Word for word, retype every record in the listing.

INFORMATION SUPPLIED
=== Section Start ===
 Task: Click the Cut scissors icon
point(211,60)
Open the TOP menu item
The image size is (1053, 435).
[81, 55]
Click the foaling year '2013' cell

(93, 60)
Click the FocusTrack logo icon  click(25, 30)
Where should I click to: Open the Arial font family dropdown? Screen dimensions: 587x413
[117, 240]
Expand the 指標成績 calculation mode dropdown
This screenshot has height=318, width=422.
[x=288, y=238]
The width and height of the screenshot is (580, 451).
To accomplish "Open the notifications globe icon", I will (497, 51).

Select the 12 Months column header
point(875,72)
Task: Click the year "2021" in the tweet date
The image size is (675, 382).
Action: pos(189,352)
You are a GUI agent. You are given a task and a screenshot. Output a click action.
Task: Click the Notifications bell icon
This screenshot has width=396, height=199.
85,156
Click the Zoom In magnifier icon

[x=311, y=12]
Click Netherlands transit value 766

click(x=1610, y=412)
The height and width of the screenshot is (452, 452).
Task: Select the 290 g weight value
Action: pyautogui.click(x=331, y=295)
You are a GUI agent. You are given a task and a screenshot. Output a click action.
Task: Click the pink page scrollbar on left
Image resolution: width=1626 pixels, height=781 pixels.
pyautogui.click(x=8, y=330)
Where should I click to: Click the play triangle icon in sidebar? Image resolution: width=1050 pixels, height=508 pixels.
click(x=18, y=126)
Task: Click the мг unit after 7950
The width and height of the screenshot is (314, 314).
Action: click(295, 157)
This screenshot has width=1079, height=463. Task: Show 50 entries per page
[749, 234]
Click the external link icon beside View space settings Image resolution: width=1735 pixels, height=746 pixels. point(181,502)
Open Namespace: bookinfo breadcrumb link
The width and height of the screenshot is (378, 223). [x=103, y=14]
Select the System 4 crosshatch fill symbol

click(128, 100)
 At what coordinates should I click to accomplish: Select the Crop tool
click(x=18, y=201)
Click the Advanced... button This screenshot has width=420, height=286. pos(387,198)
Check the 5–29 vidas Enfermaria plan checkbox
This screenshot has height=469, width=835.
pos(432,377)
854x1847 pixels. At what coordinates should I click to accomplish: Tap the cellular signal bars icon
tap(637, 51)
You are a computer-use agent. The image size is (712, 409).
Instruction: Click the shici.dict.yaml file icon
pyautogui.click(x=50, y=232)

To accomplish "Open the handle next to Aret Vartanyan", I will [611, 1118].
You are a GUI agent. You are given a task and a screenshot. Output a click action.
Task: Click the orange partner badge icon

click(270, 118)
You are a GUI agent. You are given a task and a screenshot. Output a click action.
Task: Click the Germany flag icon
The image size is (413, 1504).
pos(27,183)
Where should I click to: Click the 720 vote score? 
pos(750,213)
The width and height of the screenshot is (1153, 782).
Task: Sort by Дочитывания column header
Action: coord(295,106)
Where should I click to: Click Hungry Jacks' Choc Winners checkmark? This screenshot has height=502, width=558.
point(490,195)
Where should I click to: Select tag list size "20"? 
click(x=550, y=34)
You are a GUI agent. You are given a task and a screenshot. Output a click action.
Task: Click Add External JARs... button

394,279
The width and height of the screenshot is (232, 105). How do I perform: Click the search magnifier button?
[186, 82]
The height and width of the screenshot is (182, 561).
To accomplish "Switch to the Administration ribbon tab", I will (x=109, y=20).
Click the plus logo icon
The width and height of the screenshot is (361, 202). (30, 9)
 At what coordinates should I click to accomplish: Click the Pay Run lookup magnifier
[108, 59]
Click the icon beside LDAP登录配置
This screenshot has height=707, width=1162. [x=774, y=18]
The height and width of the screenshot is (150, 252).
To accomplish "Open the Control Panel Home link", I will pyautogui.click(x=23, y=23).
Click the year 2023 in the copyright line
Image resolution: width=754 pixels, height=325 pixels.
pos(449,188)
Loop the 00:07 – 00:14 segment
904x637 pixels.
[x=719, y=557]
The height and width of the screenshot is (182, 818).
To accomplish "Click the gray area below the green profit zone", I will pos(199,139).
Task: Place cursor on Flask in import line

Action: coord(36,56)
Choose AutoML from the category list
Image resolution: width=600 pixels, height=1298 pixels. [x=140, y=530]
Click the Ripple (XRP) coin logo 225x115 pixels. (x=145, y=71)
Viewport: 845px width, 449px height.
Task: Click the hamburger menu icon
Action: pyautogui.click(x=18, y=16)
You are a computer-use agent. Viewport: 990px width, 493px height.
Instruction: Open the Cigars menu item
=== Section End ===
TASK ANSWER
 Task: Click the Cut scissors icon
point(211,60)
Open the TOP menu item
The image size is (1053, 435).
[81, 55]
Click the foaling year '2013' cell

(93, 60)
Click the FocusTrack logo icon  click(25, 30)
Where should I click to: Open the Arial font family dropdown? Screen dimensions: 587x413
[117, 240]
Expand the 指標成績 calculation mode dropdown
This screenshot has height=318, width=422.
[x=288, y=238]
The width and height of the screenshot is (580, 451).
To accomplish "Open the notifications globe icon", I will (497, 51).

Select the 12 Months column header
point(875,72)
Task: Click the year "2021" in the tweet date
The image size is (675, 382).
Action: pos(189,352)
You are a GUI agent. You are given a task and a screenshot. Output a click action.
Task: Click the Notifications bell icon
This screenshot has width=396, height=199.
85,156
Click the Zoom In magnifier icon

[x=311, y=12]
Click Netherlands transit value 766

click(x=1610, y=412)
The height and width of the screenshot is (452, 452).
Task: Select the 290 g weight value
Action: pyautogui.click(x=331, y=295)
You are a GUI agent. You are given a task and a screenshot. Output a click action.
Task: Click the pink page scrollbar on left
Image resolution: width=1626 pixels, height=781 pixels.
pyautogui.click(x=8, y=330)
Where should I click to: Click the play triangle icon in sidebar? Image resolution: width=1050 pixels, height=508 pixels.
click(x=18, y=126)
Task: Click the мг unit after 7950
The width and height of the screenshot is (314, 314).
Action: click(295, 157)
This screenshot has width=1079, height=463. Task: Show 50 entries per page
[749, 234]
Click the external link icon beside View space settings Image resolution: width=1735 pixels, height=746 pixels. point(181,502)
Open Namespace: bookinfo breadcrumb link
The width and height of the screenshot is (378, 223). [x=103, y=14]
Select the System 4 crosshatch fill symbol

click(128, 100)
 At what coordinates should I click to accomplish: Select the Crop tool
click(x=18, y=201)
Click the Advanced... button This screenshot has width=420, height=286. pos(387,198)
Check the 5–29 vidas Enfermaria plan checkbox
This screenshot has height=469, width=835.
pos(432,377)
854x1847 pixels. At what coordinates should I click to accomplish: Tap the cellular signal bars icon
tap(637, 51)
You are a computer-use agent. The image size is (712, 409).
Instruction: Click the shici.dict.yaml file icon
pyautogui.click(x=50, y=232)

To accomplish "Open the handle next to Aret Vartanyan", I will [611, 1118].
You are a GUI agent. You are given a task and a screenshot. Output a click action.
Task: Click the orange partner badge icon

click(270, 118)
You are a GUI agent. You are given a task and a screenshot. Output a click action.
Task: Click the Germany flag icon
The image size is (413, 1504).
pos(27,183)
Where should I click to: Click the 720 vote score? 
pos(750,213)
The width and height of the screenshot is (1153, 782).
Task: Sort by Дочитывания column header
Action: coord(295,106)
Where should I click to: Click Hungry Jacks' Choc Winners checkmark? This screenshot has height=502, width=558.
point(490,195)
Where should I click to: Select tag list size "20"? 
click(x=550, y=34)
You are a GUI agent. You are given a task and a screenshot. Output a click action.
Task: Click Add External JARs... button

394,279
The width and height of the screenshot is (232, 105). How do I perform: Click the search magnifier button?
[186, 82]
The height and width of the screenshot is (182, 561).
To accomplish "Switch to the Administration ribbon tab", I will (x=109, y=20).
Click the plus logo icon
The width and height of the screenshot is (361, 202). (30, 9)
 At what coordinates should I click to accomplish: Click the Pay Run lookup magnifier
[108, 59]
Click the icon beside LDAP登录配置
This screenshot has height=707, width=1162. [x=774, y=18]
The height and width of the screenshot is (150, 252).
To accomplish "Open the Control Panel Home link", I will pyautogui.click(x=23, y=23).
Click the year 2023 in the copyright line
Image resolution: width=754 pixels, height=325 pixels.
pos(449,188)
Loop the 00:07 – 00:14 segment
904x637 pixels.
[x=719, y=557]
The height and width of the screenshot is (182, 818).
To accomplish "Click the gray area below the green profit zone", I will pos(199,139).
Task: Place cursor on Flask in import line

Action: coord(36,56)
Choose AutoML from the category list
Image resolution: width=600 pixels, height=1298 pixels. [x=140, y=530]
Click the Ripple (XRP) coin logo 225x115 pixels. (x=145, y=71)
Viewport: 845px width, 449px height.
Task: Click the hamburger menu icon
Action: pyautogui.click(x=18, y=16)
You are a computer-use agent. Viewport: 990px width, 493px height.
Instruction: Open the Cigars menu item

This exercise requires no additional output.